KOLKATA: In the last three months, 10 newborn babies have been found abandoned in garbage dumps in Kolkata. All of them female. In the same period, Jharkhand recorded 14 such cases.
At an interactive session organised on Wednesday by a non-government organisation (NGO) that works for child rights, it was revealed that gender exclusion was rampant not just in rural areas but in urban centres such as Kolkata and Ranchi as well.
The NGO revealed that many more such cases go unreported.Police, it appears, are not playing a pro-active role to curb the crime.
"Since abandoned babies mostly belong to unwed mothers, who fear ostracism, we are not in a position to investigate such cases beyond a point," said IG (law & order), West Bengal police, Raj Kanojia.
"So in most cases, we fail to trace the parents of such babies, unless there is a definite eyewitness to the act of abandoning, which is very rare," he added.
Kanojia also revealed that even if police are able to trace parents of abandoned children, it is not easy for them to force the mother or the parents, as the case may be, to take the child back.
"The threat of ostracism after giving birth to a child outside wedlock is the single biggest challenge that we face.
"Even if we are successful in persuading the mother or the parents in taking back the child, what is the guarantee that it will not be dumped again?" Kanojia said.
S Gupta, a retired IPS officer, says it should be made mandatory to inform the police whenever an unwed mother comes to deliver a child at a nursing home.
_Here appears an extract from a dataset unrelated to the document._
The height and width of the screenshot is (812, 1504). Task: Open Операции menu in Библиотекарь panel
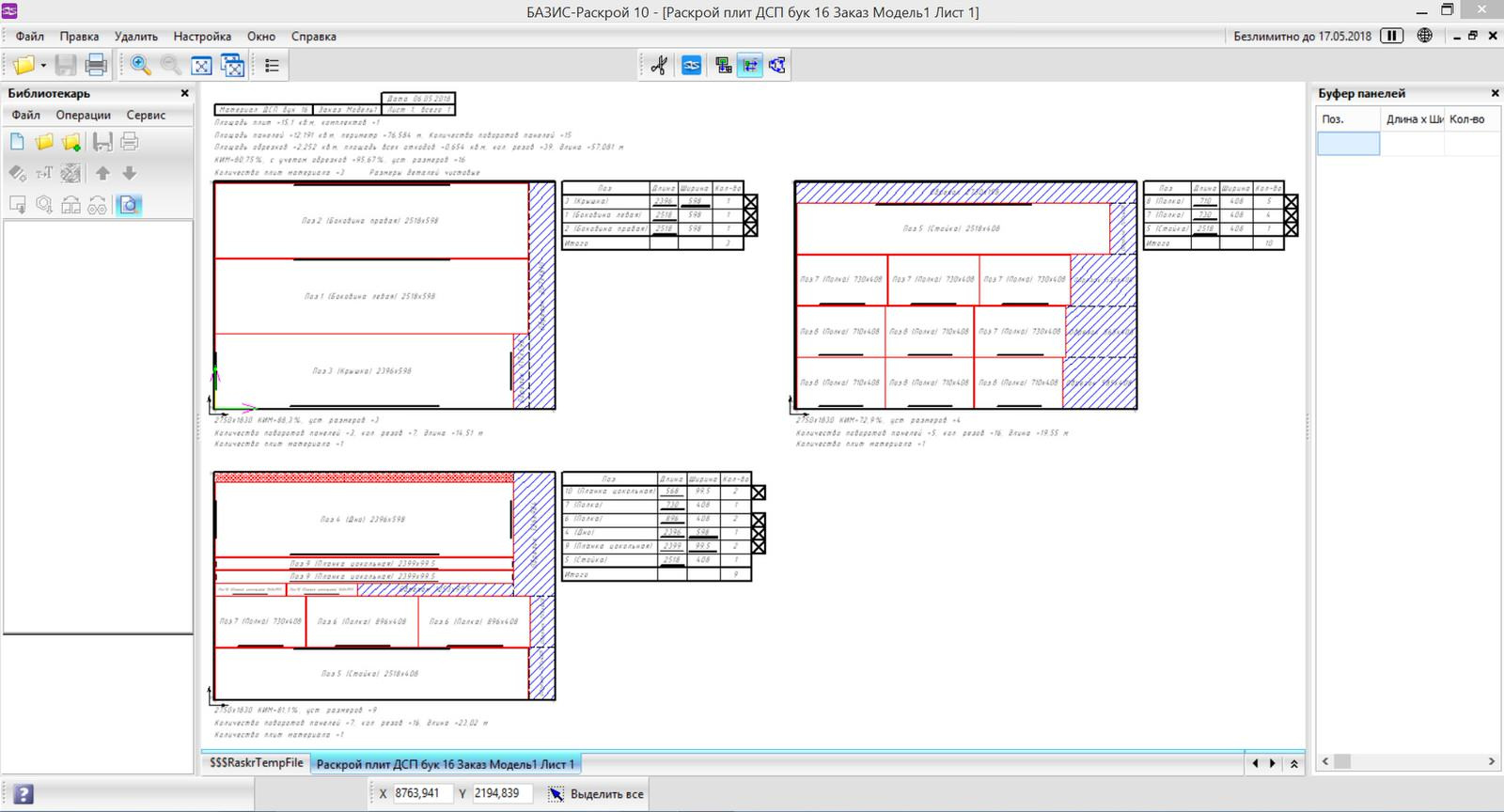pos(83,115)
This, he feels, would make it easy for police to trace the parents.
"This is a social evil and cannot be exorcised overnight. I would advise parents to silently hand over their 'unwanted' children to an orphanage, rather than leaving them to die in places such as garbage dumps," said social worker and psychologist Sucheta Dutta.
State police are coordinating with several organisations and NGOs to start an awareness programme regarding gender discrimination.